• Source text
──────────────────────────────

Kyoto University and information and communications technology company Fujitsu are teaming up on a project that will use artificial intelligence (AI) within medicine.
Brain chip
The two organisations have developed the Department of Medical Intelligent Systems at the Kyoto University Graduate School of Medicine.
The joint research project will use medical information collected by Kyoto University Hospital and the Fujitsu Group's advanced AI technology, Fujitsu Human Centric AI Zinrai, to accelerate R&D towards advanced, next-generation medicine.
Fujitsu and Kyoto University will use the database platform to analyse large volumes of medical data to discover new treatments and diagnostic methods, whilst also potentially improving the quality of care.
The project will run from January 2018 to March 2020 and will use consented medical data including patient data collected on electronic medical records, cancer patient data from Kyoto University and cohort data.
The data will be preprocessed using natural language processing and then an environment for analysis will be created. The researchers will then use machine learning to extract the common characteristics for diseases and will create models that benefit diagnostic support, including the identification of specific disease characteristics from medical images, and the discovery of next-generation drugs.
Fujitsu intends to utilise the platform in the future in other areas besides medicine and anticipates it will be useful within the fields of manufacturing and finance.

──────────────────────────────

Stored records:
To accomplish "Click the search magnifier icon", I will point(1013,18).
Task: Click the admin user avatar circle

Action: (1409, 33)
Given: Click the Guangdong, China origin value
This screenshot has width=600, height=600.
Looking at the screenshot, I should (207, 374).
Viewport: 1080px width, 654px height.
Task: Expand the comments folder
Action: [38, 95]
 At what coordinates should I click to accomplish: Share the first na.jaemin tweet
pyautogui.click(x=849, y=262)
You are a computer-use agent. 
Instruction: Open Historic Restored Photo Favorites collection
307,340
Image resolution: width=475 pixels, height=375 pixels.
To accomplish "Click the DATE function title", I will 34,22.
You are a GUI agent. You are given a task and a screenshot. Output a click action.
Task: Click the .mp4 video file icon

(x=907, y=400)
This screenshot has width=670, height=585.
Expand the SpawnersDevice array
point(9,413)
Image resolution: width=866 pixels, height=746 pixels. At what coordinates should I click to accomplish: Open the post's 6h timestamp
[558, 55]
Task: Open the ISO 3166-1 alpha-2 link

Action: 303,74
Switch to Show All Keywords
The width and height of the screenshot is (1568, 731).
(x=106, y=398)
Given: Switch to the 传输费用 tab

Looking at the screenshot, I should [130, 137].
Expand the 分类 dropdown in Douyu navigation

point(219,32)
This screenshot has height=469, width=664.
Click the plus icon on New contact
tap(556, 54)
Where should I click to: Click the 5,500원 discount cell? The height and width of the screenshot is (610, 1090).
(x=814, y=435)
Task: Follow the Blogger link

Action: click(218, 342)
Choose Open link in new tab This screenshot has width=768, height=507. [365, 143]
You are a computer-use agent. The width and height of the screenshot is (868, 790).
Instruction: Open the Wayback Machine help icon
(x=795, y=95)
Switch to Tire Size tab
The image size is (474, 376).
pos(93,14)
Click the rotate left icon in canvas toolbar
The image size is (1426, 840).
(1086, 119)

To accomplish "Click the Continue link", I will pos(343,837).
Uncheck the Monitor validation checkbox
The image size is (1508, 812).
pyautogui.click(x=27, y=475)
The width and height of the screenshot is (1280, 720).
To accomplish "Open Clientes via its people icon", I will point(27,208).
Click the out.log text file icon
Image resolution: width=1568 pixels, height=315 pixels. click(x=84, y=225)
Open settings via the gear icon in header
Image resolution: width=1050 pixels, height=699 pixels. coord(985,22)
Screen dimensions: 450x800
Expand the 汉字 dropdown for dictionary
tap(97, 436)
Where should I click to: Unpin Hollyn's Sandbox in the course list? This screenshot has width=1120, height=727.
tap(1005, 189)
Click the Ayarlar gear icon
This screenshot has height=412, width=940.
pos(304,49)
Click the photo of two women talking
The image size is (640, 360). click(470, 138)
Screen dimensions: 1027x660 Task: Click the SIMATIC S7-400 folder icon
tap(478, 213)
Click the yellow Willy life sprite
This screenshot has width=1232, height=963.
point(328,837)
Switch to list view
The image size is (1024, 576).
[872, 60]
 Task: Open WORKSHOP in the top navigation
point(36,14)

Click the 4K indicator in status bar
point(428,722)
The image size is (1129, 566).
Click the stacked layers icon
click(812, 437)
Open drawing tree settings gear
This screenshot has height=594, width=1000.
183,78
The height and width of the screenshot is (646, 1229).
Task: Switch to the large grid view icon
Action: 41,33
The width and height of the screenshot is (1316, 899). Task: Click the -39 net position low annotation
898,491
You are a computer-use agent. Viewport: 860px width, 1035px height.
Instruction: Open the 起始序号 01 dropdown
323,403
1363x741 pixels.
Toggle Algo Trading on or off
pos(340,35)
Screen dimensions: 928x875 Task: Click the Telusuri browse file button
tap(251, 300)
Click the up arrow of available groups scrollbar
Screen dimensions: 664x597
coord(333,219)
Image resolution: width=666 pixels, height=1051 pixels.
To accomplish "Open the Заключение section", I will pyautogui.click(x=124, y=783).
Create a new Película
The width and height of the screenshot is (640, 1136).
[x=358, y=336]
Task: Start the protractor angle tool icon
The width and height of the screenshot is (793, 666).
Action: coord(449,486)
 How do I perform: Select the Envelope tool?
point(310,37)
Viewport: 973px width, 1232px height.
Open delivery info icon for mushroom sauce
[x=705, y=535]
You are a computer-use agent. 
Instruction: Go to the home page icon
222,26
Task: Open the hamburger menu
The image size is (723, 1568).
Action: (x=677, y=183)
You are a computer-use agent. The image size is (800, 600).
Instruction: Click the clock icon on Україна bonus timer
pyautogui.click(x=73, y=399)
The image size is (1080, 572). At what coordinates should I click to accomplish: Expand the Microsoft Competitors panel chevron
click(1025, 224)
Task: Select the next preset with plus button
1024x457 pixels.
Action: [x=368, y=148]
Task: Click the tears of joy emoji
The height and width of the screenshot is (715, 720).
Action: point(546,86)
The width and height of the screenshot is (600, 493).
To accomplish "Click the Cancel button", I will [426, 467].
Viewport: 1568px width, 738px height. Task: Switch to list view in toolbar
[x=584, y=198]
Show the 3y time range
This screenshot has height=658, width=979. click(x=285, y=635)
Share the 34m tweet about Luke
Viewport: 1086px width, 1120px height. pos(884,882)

──────────────────────────────

• Action item A
From the article on the Kyoto University and Fujitsu AI project, copy the passage starting at "The project will" and ending at "of next-generation drugs.".
• Action item B
According to the article on the Kyoto University and Fujitsu AI project, outside of medicine, in which fields does Fujitsu expect the platform to be useful?

• Answer section A
The project will run from January 2018 to March 2020 and will use consented medical data including patient data collected on electronic medical records, cancer patient data from Kyoto University and cohort data.
The data will be preprocessed using natural language processing and then an environment for analysis will be created. The researchers will then use machine learning to extract the common characteristics for diseases and will create models that benefit diagnostic support, including the identification of specific disease characteristics from medical images, and the discovery of next-generation drugs.

• Answer section B
Manufacturing and finance.